TRECHO DO DOCUMENTO ::
·····

A sociedade de consumo, se podemos chamá-la assim, sustenta-se na enunciação de que todas as inscrições de gozo são possíveis e, se o gozo particular de um sujeito ainda não está disponível, basta que ele aguarde, pois é certo que a ciência está cuidando de inventá-lo ou de descobri-lo. A psicanálise pôde nos ensinar aqui os efeitos segregacionistas dessa enunciação que pressupõe o lugar de um pai, mas de um pai detentor de gozo (pai real) e não uma representação da lei simbólica. Segundo Dunker (2005), Zizek nomeia esses efeitos como “rapto de gozo”:
Quando todo gozo é supostamente contabilizável, a falta em gozar, produzida estruturalmente pela irredutibilidade do objeto a a suas formas simbólicas e imaginárias, é imediatamente remetida à sua expropriação pelo vizinho mais próximo e disponível. […] O objeto da segregação torna-se assim sempre a encarnação de um gozo desproporcional, injusto e excessivo, que tipicamente marca a relação paranóica trivial com o próximo. (p. 74)
É nesse sentido que Lacan (1967/2003) articulou o fascismo como conseqüência “do remanejamento dos grupos sociais pela ciência” que objetiva a inscrição e a contabilização de todo o real do gozo, concluindo que “nosso futuro de mercados comuns encontrará seu equilíbrio numa ampliação cada vez mais dura dos processos de segregação” (p. 263).

·····

MATERIAL DE ORIGEM ::
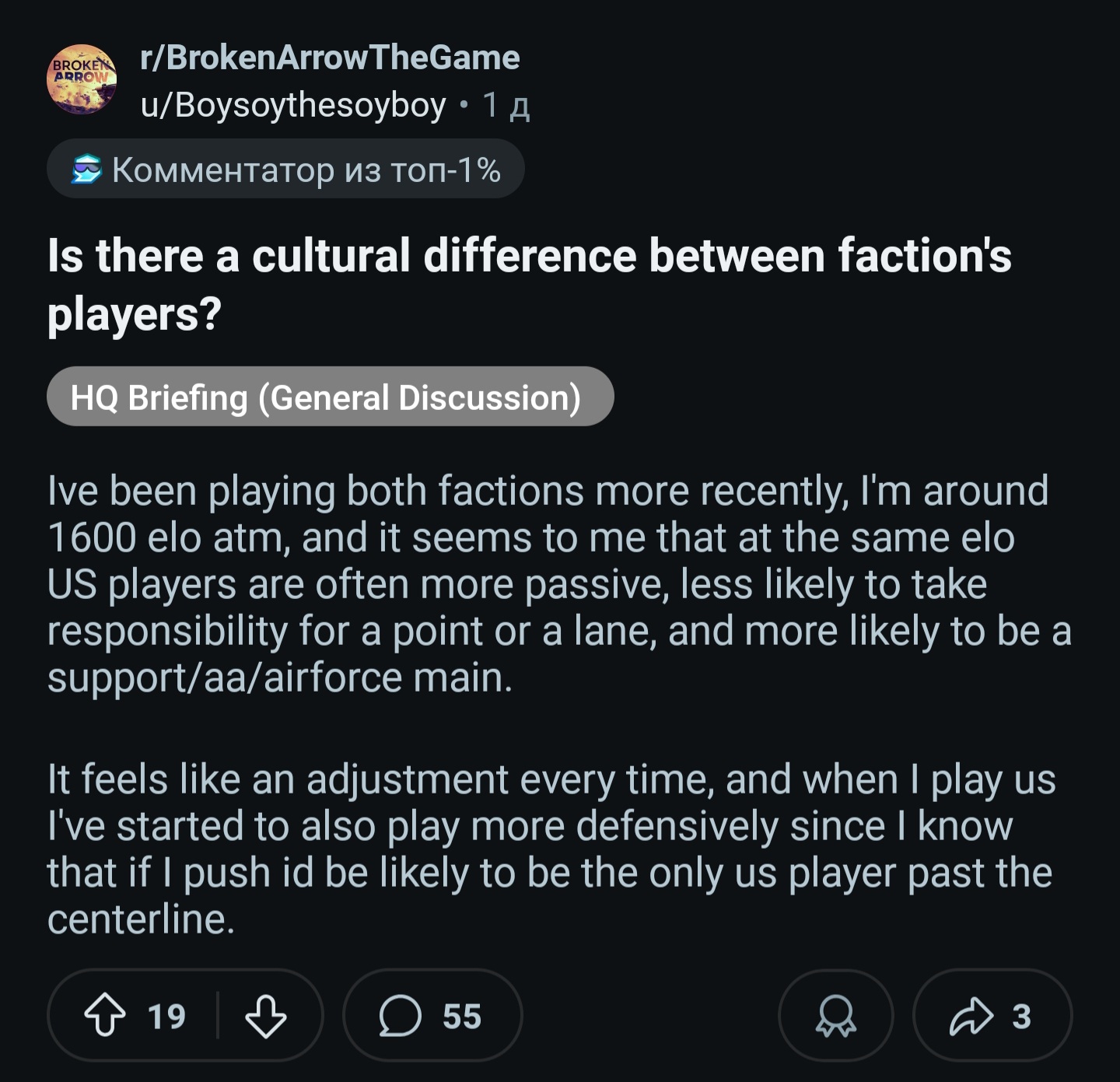Upvote the post
Screen dimensions: 1120x1082
tap(105, 1016)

·····

TAREFA ESCRITA :: No trecho sobre a sociedade de consumo e a segregação, que nome Zizek dá aos efeitos segregacionistas dessa enunciação, segundo Dunker (2005)?

RESPOSTA :: Zizek chama esses efeitos de “rapto de gozo”.